_Exercise objective_
For this exercise, output the line containing "Instruction: Click the Load" and every line after it through the end of the records, exactly, and no other line.

(Records shown)

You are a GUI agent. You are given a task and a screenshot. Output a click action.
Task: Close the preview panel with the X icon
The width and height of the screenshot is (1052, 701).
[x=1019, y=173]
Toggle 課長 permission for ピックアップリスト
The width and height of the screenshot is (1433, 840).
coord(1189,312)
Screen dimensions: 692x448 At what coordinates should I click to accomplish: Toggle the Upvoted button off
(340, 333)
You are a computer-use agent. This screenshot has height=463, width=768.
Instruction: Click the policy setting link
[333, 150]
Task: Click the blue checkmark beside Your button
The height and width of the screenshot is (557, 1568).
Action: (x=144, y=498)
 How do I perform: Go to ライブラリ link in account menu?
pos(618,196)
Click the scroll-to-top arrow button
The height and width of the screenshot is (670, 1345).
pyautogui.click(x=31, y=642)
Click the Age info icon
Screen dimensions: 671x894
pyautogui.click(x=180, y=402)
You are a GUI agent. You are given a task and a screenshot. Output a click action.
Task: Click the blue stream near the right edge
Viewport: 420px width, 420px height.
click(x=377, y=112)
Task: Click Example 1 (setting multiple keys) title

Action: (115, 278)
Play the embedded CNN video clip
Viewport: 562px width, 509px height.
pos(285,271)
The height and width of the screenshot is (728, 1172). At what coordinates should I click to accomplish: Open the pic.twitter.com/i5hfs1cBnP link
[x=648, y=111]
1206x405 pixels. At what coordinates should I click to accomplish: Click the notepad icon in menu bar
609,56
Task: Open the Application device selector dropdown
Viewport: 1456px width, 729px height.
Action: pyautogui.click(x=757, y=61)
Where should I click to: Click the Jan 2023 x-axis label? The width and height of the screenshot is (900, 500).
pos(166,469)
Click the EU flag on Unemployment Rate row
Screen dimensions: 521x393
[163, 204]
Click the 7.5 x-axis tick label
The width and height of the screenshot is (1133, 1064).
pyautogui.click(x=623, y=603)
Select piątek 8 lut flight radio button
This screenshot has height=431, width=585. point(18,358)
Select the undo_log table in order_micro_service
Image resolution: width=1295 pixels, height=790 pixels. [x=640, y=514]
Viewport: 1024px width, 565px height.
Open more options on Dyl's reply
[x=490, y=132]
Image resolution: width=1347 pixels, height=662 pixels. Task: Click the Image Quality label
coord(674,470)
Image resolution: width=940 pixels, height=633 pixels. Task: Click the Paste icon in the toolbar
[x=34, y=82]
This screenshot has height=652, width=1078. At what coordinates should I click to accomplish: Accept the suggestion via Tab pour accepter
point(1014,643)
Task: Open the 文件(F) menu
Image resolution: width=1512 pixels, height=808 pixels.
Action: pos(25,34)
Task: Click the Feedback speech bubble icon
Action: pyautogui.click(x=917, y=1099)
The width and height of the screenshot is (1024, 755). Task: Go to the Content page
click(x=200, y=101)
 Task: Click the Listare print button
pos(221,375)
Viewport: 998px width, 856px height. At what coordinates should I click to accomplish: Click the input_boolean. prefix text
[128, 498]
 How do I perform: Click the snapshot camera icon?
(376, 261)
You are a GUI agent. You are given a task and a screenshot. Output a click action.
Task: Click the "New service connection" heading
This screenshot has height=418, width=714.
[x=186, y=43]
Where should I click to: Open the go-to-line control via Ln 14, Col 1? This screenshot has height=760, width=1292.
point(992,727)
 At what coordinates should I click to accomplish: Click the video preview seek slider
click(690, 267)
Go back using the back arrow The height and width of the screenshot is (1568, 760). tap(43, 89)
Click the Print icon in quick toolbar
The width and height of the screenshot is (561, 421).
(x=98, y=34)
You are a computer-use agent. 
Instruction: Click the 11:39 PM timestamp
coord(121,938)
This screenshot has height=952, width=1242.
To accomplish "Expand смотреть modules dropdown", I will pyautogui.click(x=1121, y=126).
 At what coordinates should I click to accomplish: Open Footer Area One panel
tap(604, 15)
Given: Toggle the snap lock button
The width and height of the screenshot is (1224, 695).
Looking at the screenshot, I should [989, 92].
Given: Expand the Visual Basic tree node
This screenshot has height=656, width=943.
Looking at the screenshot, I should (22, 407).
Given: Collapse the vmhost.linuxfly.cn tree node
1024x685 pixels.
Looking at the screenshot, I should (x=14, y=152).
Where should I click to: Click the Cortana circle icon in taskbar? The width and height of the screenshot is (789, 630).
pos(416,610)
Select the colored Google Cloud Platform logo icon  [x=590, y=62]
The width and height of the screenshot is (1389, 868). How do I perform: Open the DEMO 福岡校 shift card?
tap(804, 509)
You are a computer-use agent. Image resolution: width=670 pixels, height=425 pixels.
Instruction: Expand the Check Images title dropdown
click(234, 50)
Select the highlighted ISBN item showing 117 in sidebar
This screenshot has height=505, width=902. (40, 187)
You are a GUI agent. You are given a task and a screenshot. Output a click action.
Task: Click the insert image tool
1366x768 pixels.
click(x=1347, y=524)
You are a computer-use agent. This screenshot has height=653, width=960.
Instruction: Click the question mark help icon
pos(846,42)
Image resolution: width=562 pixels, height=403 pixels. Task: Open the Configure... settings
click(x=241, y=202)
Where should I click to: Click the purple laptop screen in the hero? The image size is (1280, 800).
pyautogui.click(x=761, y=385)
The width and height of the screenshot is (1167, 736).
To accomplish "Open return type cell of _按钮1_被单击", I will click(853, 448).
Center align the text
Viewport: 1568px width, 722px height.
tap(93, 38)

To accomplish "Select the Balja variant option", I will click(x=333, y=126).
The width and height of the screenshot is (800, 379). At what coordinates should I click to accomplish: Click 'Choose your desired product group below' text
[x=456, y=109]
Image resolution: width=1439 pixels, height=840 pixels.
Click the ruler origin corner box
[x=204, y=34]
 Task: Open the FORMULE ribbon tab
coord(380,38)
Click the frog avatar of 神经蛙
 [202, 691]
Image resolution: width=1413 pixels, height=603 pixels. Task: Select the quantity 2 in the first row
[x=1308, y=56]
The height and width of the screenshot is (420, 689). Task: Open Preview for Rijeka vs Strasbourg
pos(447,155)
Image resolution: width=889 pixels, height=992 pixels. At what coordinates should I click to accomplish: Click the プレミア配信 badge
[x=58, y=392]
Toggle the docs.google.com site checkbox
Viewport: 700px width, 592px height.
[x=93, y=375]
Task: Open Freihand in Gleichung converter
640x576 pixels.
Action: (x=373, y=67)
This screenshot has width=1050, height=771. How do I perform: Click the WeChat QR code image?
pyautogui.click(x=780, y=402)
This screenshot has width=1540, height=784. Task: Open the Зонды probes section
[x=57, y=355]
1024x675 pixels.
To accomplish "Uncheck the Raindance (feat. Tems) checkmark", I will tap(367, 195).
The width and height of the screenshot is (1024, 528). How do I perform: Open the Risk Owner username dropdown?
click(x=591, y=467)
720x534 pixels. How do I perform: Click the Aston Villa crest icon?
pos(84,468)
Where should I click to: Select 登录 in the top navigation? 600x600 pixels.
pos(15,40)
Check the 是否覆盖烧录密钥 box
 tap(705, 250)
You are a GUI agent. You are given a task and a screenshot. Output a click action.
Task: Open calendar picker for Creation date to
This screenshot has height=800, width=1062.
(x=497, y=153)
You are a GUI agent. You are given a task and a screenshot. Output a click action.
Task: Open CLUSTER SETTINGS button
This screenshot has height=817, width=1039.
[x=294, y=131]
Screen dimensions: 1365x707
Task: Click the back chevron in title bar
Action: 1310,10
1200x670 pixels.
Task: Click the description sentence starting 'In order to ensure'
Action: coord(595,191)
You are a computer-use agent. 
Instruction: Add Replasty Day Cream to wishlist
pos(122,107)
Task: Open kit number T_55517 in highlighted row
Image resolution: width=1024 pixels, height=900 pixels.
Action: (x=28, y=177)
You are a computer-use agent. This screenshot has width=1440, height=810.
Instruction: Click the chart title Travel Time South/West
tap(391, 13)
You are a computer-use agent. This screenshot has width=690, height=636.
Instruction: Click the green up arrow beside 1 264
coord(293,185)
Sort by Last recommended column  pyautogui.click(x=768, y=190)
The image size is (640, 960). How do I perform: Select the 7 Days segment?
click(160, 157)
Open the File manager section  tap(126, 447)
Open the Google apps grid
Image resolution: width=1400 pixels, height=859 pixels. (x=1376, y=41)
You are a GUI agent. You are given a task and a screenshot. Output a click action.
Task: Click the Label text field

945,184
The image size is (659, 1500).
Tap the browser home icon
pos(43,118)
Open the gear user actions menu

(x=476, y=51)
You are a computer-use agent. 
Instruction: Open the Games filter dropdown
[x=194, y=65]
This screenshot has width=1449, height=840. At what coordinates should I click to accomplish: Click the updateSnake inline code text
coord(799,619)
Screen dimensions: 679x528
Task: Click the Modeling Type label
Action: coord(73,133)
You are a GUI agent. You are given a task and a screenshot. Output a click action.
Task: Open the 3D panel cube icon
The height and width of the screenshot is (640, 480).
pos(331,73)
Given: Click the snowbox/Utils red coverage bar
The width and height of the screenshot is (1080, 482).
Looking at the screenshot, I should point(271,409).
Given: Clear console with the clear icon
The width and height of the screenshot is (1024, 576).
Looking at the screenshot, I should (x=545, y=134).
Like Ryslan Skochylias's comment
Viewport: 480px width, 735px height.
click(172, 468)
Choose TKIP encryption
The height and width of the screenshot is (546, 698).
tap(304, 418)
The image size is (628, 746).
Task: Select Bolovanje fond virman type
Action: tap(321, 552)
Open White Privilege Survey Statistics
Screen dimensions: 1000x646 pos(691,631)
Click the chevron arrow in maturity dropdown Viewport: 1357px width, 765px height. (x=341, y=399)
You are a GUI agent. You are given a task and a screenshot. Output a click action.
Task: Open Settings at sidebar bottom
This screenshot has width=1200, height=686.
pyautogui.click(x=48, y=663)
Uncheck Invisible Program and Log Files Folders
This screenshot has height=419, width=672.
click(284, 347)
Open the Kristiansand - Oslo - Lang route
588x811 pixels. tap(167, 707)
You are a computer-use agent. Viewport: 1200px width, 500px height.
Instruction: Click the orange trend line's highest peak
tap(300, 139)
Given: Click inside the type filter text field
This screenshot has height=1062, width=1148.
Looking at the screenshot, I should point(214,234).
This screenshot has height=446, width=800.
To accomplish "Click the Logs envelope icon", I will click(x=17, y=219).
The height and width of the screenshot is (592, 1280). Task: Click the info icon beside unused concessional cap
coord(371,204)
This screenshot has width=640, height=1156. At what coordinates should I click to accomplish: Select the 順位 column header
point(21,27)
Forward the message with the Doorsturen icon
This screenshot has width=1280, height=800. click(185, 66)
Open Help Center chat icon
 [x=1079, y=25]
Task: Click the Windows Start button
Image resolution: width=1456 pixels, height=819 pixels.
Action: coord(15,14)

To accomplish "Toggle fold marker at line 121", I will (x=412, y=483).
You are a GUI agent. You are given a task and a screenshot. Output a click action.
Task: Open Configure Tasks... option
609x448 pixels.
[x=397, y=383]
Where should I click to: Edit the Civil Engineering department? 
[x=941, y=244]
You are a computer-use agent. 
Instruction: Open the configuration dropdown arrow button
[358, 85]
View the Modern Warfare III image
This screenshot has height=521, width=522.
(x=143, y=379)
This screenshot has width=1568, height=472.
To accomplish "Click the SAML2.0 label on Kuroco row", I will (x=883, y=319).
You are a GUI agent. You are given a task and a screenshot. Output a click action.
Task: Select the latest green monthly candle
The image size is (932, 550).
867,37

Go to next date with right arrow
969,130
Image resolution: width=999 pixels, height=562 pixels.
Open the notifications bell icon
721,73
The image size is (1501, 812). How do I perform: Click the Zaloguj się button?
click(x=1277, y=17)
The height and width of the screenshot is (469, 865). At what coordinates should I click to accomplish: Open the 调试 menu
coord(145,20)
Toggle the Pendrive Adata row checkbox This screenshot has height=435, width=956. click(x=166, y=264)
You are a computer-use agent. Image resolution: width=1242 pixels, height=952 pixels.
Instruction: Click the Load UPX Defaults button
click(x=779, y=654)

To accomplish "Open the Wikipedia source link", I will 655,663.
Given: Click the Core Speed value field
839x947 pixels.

(End Records shown)

_Answer for the task_
Instruction: Click the Load UPX Defaults button
click(x=779, y=654)

To accomplish "Open the Wikipedia source link", I will 655,663.
Given: Click the Core Speed value field
839x947 pixels.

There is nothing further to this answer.